[Information provided]:
--- --- ---
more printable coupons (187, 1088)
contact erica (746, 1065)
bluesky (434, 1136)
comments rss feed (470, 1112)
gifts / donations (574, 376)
--- --- ---
[What you have to do]:
Rewrite every line of the material above, swapping "printable" for "downloadable" and leaving everything else unchanged.

[Finished task]:
more downloadable coupons (187, 1088)
contact erica (746, 1065)
bluesky (434, 1136)
comments rss feed (470, 1112)
gifts / donations (574, 376)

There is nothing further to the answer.